Lipase value

Definition: What is the lipase value?

Pancreatic lipase (here: lipase) is an enzyme used to digest fats, especially in the small intestine. Lipase is produced in the pancreas and released into the small intestine, where it splits the fats absorbed with food. A certain amount of lipase also always enters the bloodstream and can therefore be measured in the blood value. In certain diseases, the level of lipase in the blood may be too high or too low.

How and where is the lipase value determined?

The lipase value is usually determined in the blood. For this purpose, a blood sample is taken and sent to a laboratory for determination of the lipase value. Usually the determination of the lipase value is carried out together with the measurement of other enzymes.

A determination of lipase is mainly prescribed by a doctor if there is a suspicion of pancreatic inflammation (pancreatitis). However, lipase levels are also increasingly being determined as part of a routine examination, although this procedure is increasingly being criticized. Less frequent occasions for determining lipase are, for example, suspected pancreatic insufficiency or pancreatic tumors. The lipase value is also rarely determined in cases of ascites (abnormal accumulation of fluid in the abdominal cavity).

What are the standard values?

The unit of lipase is enzyme unit (U) per liter. The reference value depends on the test method and therefore in case of doubt the reference value given by the laboratory should always be considered as the standard value. Adults should have a lipase value of 13-60 U/l, in children values up to 40 U/l are normal.

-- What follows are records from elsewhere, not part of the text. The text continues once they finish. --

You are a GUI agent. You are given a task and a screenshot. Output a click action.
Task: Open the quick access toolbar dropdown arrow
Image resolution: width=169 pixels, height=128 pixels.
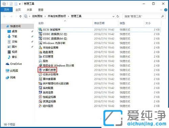tap(20, 4)
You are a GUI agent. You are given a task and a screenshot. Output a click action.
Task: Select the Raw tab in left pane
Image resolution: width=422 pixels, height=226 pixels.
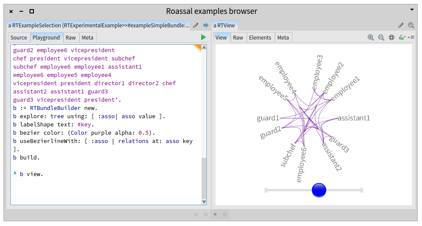(71, 38)
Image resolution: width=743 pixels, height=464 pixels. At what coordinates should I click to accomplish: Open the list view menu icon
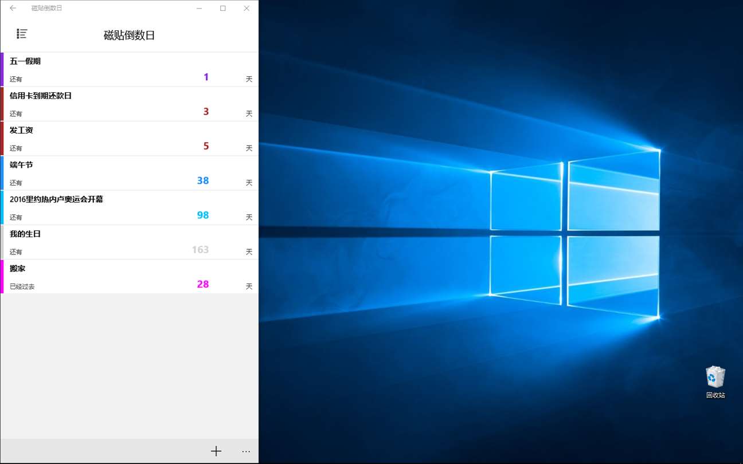click(x=22, y=34)
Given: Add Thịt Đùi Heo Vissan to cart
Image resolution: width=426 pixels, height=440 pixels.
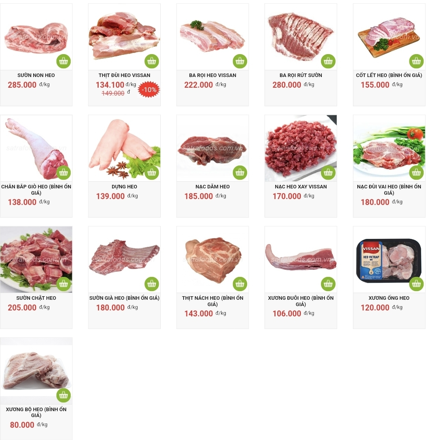Looking at the screenshot, I should tap(152, 61).
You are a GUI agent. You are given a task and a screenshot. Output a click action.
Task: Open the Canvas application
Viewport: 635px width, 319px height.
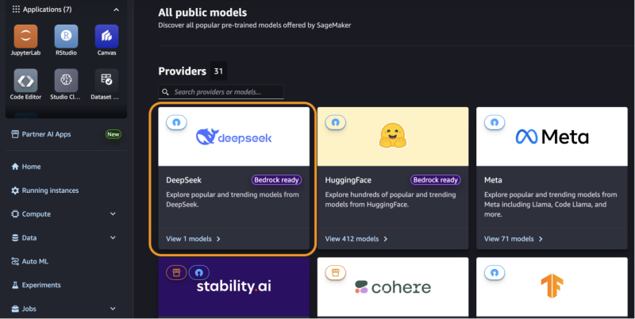(106, 37)
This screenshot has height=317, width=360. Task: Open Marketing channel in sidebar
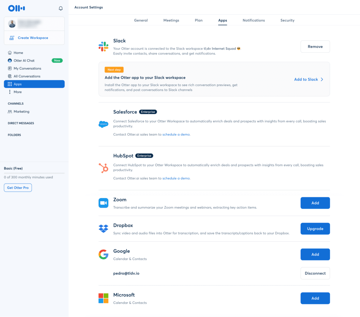(21, 112)
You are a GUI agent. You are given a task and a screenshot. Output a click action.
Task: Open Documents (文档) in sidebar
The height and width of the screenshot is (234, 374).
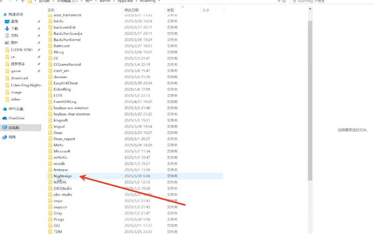pyautogui.click(x=14, y=35)
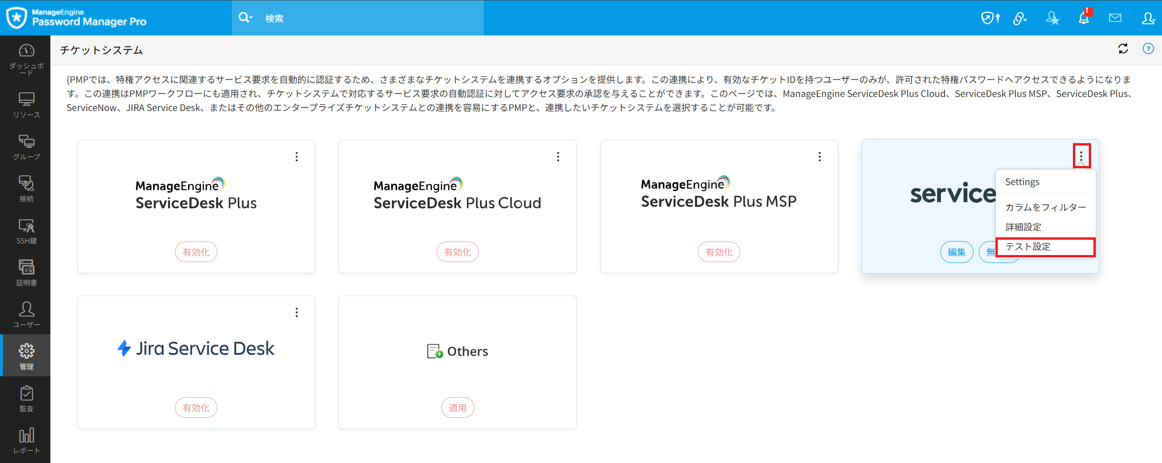Select カラムをフィルター menu entry
The image size is (1162, 463).
coord(1045,207)
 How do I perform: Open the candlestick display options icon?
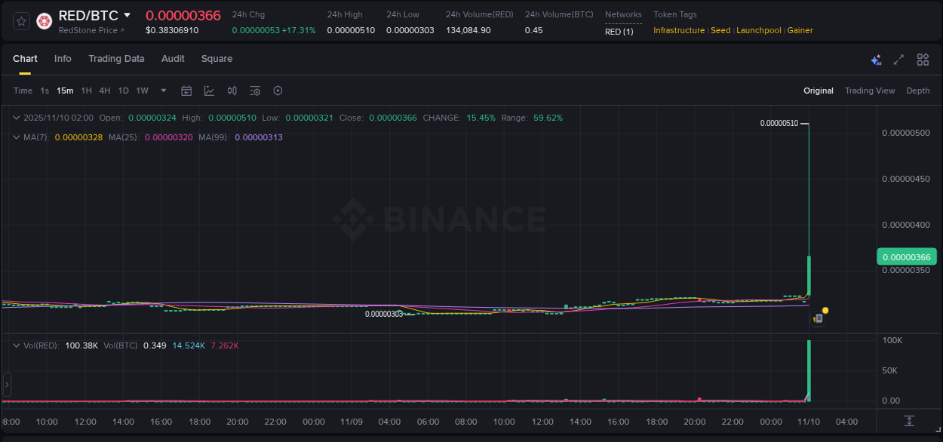coord(232,91)
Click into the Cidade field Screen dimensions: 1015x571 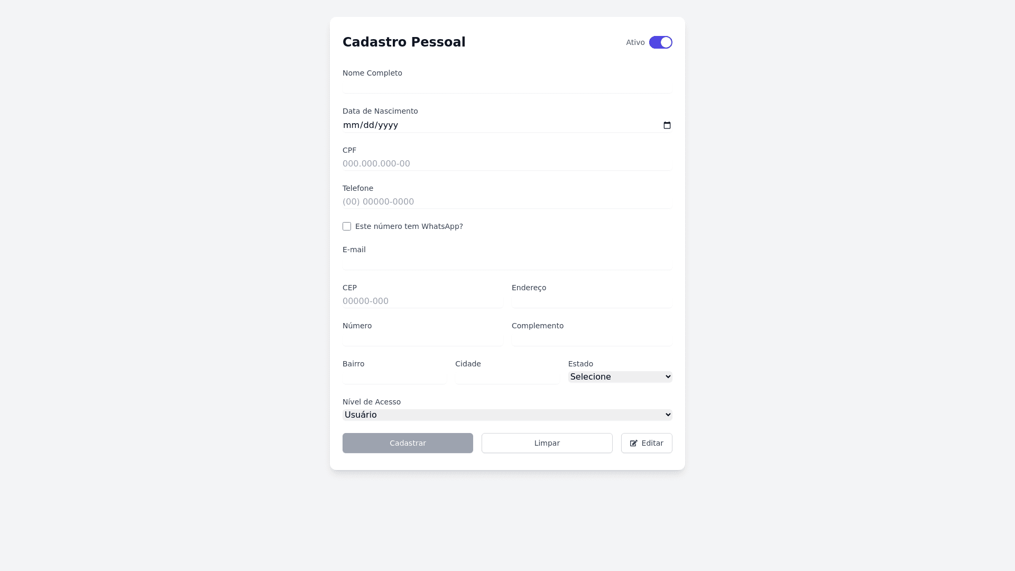[507, 377]
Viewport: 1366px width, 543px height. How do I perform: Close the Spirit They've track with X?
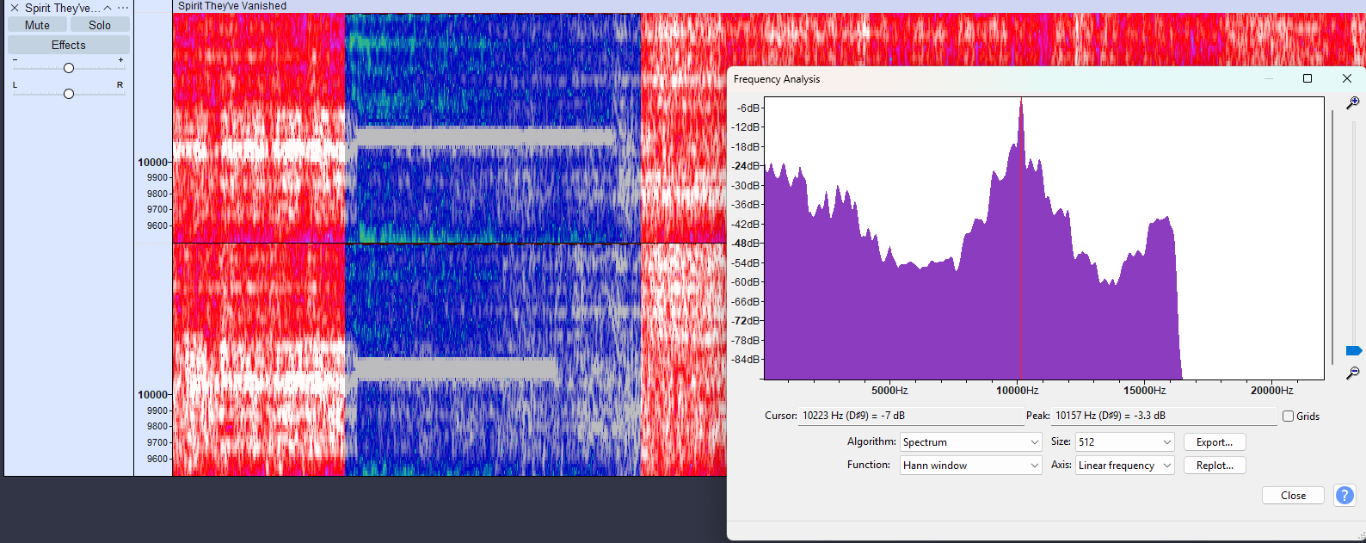click(x=14, y=8)
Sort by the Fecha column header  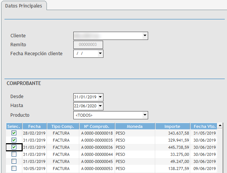[34, 126]
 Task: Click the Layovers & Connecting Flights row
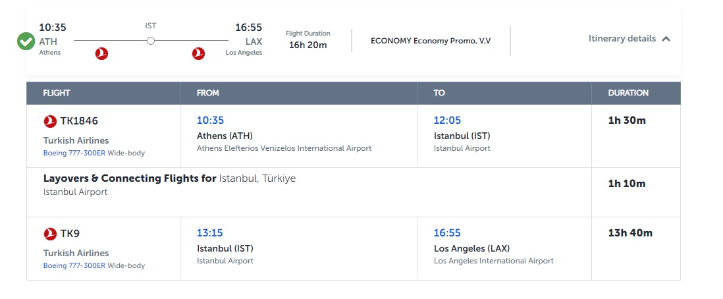(x=309, y=192)
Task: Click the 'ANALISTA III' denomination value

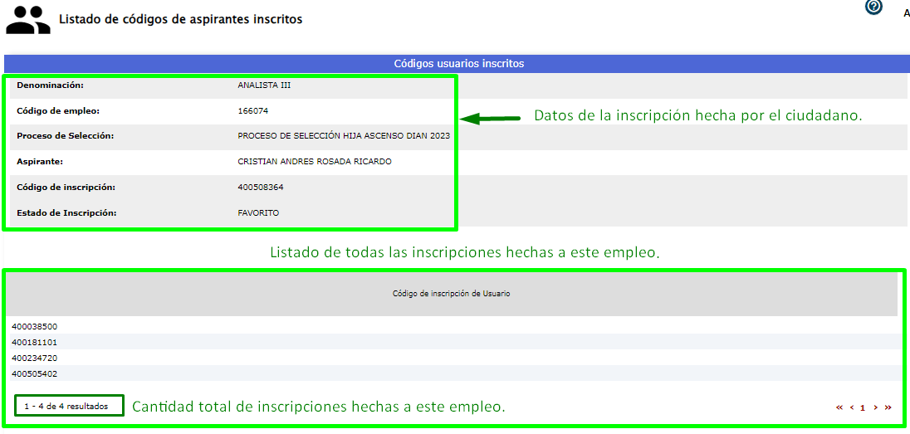Action: click(x=264, y=85)
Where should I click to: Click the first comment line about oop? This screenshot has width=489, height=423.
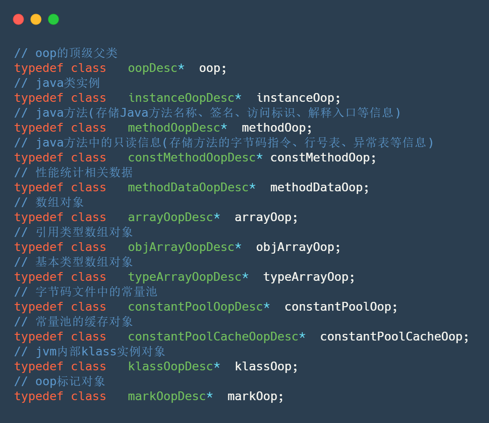pos(66,54)
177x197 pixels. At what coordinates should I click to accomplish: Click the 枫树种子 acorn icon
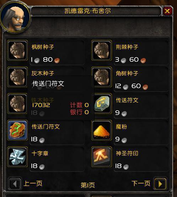click(x=17, y=51)
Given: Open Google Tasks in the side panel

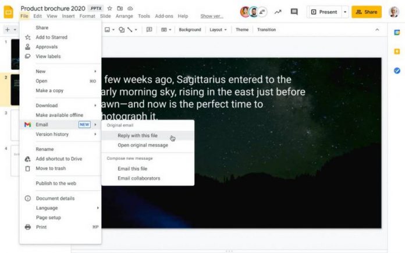Looking at the screenshot, I should tap(397, 71).
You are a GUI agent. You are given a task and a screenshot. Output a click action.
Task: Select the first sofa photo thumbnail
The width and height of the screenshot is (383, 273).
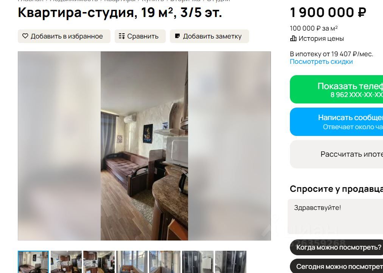click(33, 262)

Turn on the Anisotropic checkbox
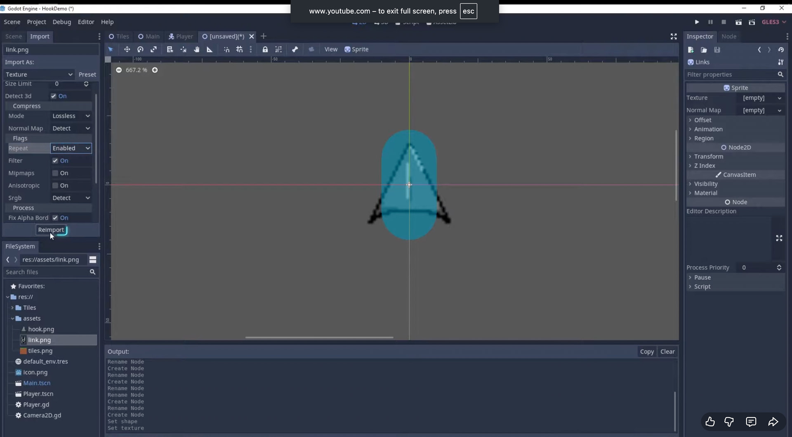(55, 185)
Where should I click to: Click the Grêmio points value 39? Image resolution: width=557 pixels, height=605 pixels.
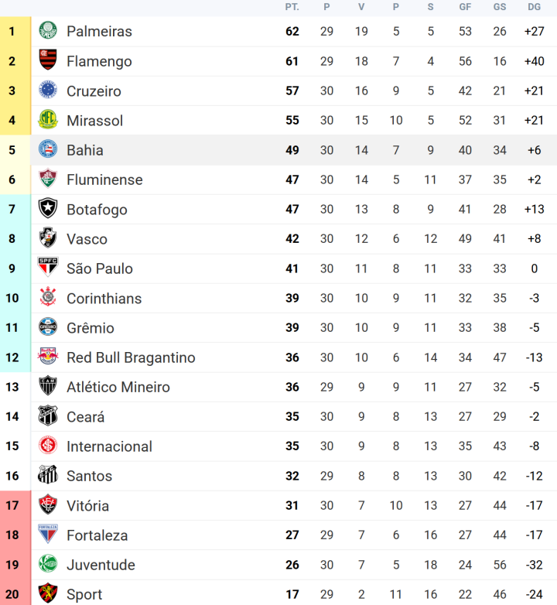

What increases the lipase level?

When pancreatic cells die, for example in an inflammation, lipase enters the bloodstream, increasing the level of lipase in the blood. The most common cause of an elevated blood lipase level is acute pancreatitis (acute inflammation of the pancreas). The pancreas value can also be elevated after gastrointestinal surgery.

Other, rarer causes of an increased lipase level are, for example, renal insufficiency, inflammation of the liver (hepatitis), inflammation of the gall bladder (cholecystitis), diabetic ketoacidosis or the administration of the drug heparin. If, despite increased lipase, no disease can be identified as the cause, clarification of a gluten intolerance (Sprue) may also be useful, since in some patients with unknown gluten intolerance the lipase level may be increased. If the lipase level is increased, the reason for the increase should be clarified in order to treat the cause of the lipase increase.

Since in most cases there is an inflammation of the pancreas, it must be treated. It is particularly important to avoid alcohol consumption, as alcohol consumption is the most common cause of pancreatic inflammation. If a bacterial infection is the cause of the inflammation of the pancreas, treatment with antibiotics is usually ordered by the doctor.

Since lipase is needed to break down fats in the small intestine, it is also produced by the pancreas when fats are ingested with food. This process is not a problem for a healthy pancreas. Therefore, in healthy individuals, the lipase level should not increase even when eating fatty foods.

However, if the pancreas is burdened by an inflammation, for example, the digestion of fatty foods is an additional burden. Therefore, in the event of an acute increase in lipase levels, avoid fatty foods until the cause has been clarified. Depending on the cause of the increased lipase level, a change in diet may be necessary. This should be discussed individually with your doctor.